▶ _TASK INSTRUCTIONS_
Which lines below include the string "computer"? Please show each one.

▶ _DATASET EXTRACT_
══════

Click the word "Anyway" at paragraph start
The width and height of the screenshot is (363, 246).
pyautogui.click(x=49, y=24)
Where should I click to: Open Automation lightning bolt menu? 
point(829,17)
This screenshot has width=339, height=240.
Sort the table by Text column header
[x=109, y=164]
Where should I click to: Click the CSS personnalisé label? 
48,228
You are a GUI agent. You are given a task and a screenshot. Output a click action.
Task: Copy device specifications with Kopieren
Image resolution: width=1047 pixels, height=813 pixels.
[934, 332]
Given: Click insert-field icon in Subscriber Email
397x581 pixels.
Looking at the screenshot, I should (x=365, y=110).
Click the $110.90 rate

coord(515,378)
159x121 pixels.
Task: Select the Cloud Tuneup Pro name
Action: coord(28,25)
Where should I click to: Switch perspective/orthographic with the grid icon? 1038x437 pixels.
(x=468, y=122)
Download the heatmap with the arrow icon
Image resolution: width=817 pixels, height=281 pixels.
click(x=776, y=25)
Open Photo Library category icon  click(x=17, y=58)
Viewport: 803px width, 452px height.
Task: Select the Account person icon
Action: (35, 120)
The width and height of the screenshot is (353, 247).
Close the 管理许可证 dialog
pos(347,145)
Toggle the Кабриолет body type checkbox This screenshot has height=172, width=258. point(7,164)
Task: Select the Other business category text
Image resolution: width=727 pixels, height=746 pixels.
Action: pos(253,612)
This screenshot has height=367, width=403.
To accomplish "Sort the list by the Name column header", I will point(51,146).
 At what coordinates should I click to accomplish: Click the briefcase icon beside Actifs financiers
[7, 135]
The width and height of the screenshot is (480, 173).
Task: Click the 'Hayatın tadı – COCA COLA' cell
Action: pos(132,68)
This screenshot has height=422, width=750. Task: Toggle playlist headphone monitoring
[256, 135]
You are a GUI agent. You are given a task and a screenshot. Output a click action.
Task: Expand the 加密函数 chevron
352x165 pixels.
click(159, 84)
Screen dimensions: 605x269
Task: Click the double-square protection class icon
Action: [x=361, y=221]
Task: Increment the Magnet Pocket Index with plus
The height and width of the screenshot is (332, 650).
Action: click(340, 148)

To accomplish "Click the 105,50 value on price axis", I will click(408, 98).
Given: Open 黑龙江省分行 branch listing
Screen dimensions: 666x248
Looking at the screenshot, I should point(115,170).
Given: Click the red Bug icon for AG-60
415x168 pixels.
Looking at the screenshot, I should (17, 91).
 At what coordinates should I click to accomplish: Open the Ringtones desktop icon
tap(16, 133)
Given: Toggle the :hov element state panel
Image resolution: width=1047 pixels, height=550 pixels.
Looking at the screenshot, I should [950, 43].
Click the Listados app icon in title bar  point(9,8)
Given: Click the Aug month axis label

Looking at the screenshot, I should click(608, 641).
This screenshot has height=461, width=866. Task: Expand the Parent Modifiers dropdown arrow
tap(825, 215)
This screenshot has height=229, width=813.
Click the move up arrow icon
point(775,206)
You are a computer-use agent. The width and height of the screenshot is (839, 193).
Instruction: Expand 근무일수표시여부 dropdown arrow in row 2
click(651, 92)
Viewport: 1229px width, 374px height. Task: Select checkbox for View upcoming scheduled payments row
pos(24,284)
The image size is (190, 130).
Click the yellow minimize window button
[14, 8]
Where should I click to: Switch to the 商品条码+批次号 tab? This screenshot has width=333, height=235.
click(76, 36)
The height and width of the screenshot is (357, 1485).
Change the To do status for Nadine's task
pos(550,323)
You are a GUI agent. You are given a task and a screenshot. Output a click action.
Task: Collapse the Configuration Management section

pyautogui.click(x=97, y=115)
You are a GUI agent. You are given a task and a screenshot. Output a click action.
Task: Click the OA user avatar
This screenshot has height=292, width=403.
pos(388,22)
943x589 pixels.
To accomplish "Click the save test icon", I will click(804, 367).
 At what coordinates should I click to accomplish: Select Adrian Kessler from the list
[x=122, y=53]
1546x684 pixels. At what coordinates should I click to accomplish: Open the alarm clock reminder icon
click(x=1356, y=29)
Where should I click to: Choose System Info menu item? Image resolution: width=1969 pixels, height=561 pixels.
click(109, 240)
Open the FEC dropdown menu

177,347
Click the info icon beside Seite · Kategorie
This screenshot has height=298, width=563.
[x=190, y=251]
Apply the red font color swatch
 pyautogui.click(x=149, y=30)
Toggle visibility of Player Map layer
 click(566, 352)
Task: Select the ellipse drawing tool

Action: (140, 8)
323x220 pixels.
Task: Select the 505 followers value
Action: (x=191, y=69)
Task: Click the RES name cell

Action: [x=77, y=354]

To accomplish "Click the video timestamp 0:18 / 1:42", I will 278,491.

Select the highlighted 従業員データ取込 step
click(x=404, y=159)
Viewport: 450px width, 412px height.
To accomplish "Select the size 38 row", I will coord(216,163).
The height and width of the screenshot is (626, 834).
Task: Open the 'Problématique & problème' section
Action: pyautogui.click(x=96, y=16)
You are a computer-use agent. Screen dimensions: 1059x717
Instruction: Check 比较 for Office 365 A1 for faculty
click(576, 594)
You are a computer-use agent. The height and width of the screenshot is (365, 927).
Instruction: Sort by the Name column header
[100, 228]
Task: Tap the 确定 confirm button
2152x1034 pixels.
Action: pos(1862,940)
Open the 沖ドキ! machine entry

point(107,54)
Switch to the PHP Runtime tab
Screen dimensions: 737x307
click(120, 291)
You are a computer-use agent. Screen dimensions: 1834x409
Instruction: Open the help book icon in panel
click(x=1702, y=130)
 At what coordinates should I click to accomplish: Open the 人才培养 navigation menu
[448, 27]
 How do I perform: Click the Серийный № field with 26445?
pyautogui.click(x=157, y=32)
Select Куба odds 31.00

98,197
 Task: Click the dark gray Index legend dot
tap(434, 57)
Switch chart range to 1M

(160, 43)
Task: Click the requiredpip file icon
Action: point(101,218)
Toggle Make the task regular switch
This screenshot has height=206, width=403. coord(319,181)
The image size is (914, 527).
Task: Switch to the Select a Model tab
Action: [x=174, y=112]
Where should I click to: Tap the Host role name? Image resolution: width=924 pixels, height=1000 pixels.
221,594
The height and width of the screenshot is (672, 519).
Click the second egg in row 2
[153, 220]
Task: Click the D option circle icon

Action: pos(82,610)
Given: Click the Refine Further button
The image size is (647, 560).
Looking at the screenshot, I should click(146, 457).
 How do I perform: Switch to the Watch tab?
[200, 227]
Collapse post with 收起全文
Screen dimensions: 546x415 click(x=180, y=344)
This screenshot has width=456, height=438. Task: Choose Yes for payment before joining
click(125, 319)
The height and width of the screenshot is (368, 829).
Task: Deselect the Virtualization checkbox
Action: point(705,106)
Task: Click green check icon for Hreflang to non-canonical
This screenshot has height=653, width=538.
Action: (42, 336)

══════

▶ _WRITTEN RESPONSE_
You are a computer-use agent. The width and height of the screenshot is (839, 193).
You are a computer-use agent. Screen dimensions: 1059x717
You are a computer-use agent. The height and width of the screenshot is (365, 927).
You are a computer-use agent. Screen dimensions: 1834x409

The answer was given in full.